Ulster Bank’s Chief Economist Richard Ramsey adds further insight to the Job Report: “Hiring amongst employers has continued at a robust pace, albeit the volume of job listings is down on the previous two quarters. This moderation is not unexpected as businesses acclimatise to the post-lockdown world and the end of stop-start restrictions.
“Ten employment categories on NIJobs.com recorded their highest job listings since the series began. These included HR, Legal, Marketing, Secretarial & Admin, Banking, Financial services & insurance, Construction, Architecture & Property, Publishing, Media & Creative Arts, Public Sector and Policing.
“There was continued strong demand within Production, Manufacturing & Materials and Accountancy & Finance with the latter close to a record number of listings in Q1 2022. Despite these latest declines Nursing, Healthcare and Medical is still ranked number one for the number of vacancies – 1 in every 6 listed on NIJobs.com. Hospitality has moved into third spot, overtaken by IT – the latter accounted for 1 in 11 of Q1’s listings. Accountancy & Finance and Sales occupy the fourth and fifth positions respectively, regarding the top employment categories for advertised positions. Together these five categories account for 44% of all the jobs listed in Q1.
“The evolving cost-of-living squeeze is going to get worse before it gets better. Individuals receiving pay increases above, or even in-line with inflation will be the exception rather than the rule. Given the inflationary environment, there has been a first-mover advantage for those employers finalising ‘generous’ pay settlements early. What was perceived as ‘generous’ a few months ago may now look pretty miserable in light of inflation hitting 7% and beyond.
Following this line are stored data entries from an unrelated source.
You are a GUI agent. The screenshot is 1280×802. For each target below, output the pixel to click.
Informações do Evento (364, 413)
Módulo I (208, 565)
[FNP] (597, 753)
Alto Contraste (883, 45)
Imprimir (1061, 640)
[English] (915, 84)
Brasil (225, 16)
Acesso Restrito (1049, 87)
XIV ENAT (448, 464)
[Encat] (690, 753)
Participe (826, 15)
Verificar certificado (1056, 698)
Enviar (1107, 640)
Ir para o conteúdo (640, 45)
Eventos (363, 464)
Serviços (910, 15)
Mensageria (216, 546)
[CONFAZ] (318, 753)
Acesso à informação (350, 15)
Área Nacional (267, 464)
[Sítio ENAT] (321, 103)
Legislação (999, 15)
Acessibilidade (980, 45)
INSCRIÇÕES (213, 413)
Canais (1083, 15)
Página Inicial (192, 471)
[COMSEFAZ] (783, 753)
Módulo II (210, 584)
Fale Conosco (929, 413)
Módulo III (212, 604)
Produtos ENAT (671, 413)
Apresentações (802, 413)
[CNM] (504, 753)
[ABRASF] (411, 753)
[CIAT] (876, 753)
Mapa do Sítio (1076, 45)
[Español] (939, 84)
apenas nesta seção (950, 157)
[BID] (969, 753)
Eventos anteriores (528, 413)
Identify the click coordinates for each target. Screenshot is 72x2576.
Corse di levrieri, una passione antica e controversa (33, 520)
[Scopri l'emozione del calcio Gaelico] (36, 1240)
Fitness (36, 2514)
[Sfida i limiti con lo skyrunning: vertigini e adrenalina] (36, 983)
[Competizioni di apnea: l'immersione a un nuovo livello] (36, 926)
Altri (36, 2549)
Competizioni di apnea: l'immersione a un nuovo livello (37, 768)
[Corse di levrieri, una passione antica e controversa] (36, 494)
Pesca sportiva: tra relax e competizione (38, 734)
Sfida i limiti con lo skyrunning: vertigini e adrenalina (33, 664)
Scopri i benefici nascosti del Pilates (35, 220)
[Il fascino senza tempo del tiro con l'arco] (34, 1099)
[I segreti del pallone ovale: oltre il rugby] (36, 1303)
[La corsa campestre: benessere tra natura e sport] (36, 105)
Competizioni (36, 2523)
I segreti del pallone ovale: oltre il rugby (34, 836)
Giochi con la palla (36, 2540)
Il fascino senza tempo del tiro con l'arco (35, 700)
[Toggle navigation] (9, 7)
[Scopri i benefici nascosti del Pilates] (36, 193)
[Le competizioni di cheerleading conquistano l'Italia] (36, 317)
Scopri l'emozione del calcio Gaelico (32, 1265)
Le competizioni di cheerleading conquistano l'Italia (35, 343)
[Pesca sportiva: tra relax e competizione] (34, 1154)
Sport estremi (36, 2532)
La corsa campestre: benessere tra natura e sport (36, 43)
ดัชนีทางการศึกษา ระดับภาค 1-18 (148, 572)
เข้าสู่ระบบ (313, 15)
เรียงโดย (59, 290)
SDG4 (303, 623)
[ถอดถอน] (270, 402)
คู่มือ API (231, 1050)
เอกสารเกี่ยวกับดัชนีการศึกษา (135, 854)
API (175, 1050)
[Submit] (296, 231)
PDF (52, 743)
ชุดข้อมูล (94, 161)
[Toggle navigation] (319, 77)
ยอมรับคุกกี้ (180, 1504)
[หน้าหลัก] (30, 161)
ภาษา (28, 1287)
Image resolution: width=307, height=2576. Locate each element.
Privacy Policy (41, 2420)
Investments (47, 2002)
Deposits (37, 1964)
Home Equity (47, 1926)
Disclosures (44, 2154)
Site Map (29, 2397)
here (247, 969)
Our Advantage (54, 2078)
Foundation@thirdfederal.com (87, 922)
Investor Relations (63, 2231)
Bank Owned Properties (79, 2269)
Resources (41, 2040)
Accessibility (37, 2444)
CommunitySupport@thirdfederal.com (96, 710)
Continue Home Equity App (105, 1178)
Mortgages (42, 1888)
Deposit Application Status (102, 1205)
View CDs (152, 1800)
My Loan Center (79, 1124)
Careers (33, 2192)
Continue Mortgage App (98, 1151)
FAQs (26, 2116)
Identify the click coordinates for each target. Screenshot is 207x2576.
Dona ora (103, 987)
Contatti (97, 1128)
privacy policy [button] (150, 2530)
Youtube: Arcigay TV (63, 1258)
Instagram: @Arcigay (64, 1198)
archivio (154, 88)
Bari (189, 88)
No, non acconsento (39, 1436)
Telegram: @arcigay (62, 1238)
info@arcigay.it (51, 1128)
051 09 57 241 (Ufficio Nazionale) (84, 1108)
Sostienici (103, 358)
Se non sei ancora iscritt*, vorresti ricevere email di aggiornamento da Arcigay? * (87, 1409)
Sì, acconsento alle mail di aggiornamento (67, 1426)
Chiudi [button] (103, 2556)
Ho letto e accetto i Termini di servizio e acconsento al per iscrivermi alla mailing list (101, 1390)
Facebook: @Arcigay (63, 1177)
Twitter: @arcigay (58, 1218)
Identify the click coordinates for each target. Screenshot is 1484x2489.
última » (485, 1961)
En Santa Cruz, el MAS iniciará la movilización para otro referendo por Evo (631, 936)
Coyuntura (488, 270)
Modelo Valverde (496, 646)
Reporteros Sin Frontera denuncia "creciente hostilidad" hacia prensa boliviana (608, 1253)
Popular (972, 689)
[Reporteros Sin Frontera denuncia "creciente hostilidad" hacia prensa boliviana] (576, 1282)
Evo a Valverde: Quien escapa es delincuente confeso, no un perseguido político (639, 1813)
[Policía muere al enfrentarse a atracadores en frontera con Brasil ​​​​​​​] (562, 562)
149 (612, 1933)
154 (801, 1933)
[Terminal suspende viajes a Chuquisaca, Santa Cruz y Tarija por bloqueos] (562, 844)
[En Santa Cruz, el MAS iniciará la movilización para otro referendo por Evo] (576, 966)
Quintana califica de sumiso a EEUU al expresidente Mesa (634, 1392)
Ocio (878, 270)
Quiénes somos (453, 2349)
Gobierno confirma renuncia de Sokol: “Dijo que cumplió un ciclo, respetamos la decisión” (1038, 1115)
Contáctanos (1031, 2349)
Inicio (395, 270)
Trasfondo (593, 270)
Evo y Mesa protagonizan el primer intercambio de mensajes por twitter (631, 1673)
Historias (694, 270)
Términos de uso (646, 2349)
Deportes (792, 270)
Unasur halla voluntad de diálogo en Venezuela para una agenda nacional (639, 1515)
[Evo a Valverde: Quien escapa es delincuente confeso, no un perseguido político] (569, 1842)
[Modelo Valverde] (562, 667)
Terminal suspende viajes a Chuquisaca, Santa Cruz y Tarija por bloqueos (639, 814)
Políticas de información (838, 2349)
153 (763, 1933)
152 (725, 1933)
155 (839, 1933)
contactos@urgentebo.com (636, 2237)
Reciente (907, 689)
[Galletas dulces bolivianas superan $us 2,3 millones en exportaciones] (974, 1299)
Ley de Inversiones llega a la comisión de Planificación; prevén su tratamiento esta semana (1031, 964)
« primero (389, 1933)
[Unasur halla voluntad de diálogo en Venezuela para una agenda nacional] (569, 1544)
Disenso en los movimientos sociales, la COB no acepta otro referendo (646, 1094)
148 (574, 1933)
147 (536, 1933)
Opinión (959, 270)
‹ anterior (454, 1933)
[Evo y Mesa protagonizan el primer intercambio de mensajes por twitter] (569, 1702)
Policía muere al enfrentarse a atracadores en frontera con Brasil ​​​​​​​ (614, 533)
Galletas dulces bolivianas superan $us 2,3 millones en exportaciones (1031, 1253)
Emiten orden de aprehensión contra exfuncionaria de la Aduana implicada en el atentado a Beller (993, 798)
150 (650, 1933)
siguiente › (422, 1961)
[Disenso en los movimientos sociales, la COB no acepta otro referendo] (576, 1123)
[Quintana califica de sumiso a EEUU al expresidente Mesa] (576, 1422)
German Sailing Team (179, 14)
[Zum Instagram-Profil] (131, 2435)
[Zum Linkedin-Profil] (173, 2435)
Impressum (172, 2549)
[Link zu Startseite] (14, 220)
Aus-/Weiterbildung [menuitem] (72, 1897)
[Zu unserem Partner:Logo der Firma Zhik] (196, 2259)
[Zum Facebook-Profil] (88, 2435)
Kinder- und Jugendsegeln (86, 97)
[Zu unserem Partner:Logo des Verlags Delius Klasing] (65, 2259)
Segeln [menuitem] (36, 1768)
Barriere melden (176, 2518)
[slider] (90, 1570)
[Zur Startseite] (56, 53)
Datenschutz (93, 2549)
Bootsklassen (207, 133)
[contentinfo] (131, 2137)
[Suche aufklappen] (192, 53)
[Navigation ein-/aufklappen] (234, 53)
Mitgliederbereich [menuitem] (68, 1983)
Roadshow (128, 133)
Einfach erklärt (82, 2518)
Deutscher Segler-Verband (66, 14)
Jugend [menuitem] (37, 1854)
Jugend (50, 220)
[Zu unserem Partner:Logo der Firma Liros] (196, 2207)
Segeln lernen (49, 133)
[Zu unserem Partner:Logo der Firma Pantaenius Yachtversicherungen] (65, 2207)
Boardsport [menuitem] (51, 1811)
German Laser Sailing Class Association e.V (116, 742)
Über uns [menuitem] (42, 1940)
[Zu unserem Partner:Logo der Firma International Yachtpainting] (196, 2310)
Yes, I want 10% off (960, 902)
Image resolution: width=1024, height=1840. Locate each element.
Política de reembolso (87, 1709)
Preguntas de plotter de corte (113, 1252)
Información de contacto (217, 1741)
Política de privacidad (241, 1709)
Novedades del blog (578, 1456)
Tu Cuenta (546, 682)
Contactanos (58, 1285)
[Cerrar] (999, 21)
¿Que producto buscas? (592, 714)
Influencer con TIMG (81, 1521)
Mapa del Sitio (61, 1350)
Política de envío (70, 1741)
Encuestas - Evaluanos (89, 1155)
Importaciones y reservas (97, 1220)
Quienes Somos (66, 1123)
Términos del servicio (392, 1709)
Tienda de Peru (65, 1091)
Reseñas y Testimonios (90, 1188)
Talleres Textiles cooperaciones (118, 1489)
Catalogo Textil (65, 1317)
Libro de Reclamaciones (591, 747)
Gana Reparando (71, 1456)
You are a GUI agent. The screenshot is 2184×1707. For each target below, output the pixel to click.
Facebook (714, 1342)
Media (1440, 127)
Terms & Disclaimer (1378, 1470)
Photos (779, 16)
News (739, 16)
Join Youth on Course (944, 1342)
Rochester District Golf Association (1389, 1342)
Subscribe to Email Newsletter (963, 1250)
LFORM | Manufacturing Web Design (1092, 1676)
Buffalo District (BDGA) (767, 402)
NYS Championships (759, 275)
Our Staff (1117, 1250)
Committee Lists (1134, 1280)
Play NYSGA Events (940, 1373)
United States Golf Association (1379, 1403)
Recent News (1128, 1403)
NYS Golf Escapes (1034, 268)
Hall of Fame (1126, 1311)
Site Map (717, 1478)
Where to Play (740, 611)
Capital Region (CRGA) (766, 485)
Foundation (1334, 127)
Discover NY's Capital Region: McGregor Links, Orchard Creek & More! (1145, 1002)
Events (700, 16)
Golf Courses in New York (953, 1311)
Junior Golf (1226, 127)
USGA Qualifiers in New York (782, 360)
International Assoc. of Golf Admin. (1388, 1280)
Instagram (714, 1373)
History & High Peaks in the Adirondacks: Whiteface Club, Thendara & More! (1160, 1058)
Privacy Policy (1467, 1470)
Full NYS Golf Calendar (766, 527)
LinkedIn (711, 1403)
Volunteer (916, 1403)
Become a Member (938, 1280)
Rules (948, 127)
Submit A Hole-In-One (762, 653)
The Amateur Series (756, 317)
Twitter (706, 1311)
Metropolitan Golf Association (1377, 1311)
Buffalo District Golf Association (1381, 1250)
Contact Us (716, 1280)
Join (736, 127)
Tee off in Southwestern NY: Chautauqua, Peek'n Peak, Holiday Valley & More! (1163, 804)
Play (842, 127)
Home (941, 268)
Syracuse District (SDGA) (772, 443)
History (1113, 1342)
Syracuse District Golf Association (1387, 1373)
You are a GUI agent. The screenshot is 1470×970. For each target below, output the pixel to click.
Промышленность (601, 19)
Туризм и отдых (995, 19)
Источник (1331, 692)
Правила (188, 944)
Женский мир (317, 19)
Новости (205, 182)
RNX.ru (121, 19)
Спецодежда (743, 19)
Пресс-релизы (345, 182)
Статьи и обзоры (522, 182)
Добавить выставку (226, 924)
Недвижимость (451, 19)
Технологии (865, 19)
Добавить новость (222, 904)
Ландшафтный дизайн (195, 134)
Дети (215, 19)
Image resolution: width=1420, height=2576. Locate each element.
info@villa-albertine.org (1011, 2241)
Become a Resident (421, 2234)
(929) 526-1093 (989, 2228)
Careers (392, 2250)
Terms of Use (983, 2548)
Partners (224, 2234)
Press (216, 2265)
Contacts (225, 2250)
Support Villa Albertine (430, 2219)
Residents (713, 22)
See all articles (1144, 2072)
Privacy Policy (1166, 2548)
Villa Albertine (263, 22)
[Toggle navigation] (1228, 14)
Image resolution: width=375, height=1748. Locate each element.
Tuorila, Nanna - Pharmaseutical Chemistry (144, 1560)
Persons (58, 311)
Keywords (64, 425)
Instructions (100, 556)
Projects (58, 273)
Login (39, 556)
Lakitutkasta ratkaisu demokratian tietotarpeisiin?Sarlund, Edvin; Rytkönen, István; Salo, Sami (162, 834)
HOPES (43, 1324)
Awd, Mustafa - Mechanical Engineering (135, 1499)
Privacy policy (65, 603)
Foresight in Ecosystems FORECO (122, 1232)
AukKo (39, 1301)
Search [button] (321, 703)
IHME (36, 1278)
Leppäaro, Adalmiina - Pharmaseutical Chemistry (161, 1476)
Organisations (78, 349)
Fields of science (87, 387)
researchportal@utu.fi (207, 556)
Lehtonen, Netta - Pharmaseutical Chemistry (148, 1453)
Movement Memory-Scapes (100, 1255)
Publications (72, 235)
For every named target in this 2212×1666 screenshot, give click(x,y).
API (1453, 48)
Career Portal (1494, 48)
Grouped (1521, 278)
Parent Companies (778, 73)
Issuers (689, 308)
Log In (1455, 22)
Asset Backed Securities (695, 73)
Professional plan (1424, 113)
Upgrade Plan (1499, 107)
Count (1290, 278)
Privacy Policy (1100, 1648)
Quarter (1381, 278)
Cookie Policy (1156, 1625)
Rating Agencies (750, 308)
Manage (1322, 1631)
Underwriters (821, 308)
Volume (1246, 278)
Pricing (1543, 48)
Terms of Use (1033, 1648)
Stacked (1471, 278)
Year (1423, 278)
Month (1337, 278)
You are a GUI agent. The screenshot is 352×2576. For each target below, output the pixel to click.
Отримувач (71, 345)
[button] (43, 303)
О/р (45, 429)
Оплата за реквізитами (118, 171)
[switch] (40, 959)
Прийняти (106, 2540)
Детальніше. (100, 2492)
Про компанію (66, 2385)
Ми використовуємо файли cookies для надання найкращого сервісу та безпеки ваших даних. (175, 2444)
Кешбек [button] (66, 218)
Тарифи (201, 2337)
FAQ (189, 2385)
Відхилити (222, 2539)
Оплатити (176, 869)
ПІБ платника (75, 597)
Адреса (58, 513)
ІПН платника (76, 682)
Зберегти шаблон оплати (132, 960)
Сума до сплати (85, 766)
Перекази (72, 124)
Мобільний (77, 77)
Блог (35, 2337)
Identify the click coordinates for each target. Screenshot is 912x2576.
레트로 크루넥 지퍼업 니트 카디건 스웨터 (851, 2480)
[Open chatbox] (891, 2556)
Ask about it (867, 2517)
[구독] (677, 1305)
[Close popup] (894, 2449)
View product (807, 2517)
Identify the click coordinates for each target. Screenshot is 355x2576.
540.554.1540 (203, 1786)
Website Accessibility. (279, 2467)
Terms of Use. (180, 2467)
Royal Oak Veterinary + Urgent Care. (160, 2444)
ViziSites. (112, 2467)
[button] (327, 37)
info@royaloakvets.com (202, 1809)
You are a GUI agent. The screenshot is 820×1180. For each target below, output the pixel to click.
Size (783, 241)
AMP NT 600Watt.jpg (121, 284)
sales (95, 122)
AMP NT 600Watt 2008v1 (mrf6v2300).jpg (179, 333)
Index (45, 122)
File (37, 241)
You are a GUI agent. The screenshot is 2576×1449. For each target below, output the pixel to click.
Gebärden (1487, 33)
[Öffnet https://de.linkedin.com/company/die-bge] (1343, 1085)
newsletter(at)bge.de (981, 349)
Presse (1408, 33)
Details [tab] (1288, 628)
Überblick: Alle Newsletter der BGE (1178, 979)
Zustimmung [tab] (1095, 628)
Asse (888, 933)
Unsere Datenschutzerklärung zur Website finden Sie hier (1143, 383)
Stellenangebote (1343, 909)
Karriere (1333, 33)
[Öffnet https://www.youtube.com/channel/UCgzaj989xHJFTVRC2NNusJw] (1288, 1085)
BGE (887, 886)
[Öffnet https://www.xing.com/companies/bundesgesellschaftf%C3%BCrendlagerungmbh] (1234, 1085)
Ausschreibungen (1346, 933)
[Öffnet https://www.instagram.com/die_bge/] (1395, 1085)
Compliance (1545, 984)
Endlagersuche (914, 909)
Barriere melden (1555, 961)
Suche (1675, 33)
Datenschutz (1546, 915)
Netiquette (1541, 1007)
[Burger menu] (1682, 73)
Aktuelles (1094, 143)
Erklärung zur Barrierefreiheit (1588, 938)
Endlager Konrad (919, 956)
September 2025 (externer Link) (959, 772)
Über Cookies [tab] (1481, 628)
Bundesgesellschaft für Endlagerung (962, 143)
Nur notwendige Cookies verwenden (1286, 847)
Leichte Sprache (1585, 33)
“The cost of living is just one consideration within pay negotiations. The state of the labour market is another. From an employer’s perspective, labour conditions are the most challenging in decades. Skills shortages are prevalent across the economy with vacancies at record highs and unemployment close to record lows. The pandemic and working from home has loosened employees’ ties to their employer like never before. This has been one factor contributing to the so called Great Resignation alongside people seeking to reset their lifestyle and priorities.
“In the current labour market and cost of living environment, 12 months is a very long time to review pay and benefits. In order to retain talent and secure new employees we can expect to see more frequent reviews of pay and benefits packages. But for some sectors, such as the hospitality industry, the cost of doing business is becoming extremely difficult. Balancing the cost of doing business and protecting staff from the cost-of-living squeeze is no mean feat.
“The cost-of-living crisis will act as a further incentive for people to change jobs if such a move means securing a higher salary. This makes it challenging for employers who will be increasingly under pressure to pay more to retain staff as well as attract new talent. For employers, both the unemployment and inflation rates are moving in the wrong direction.”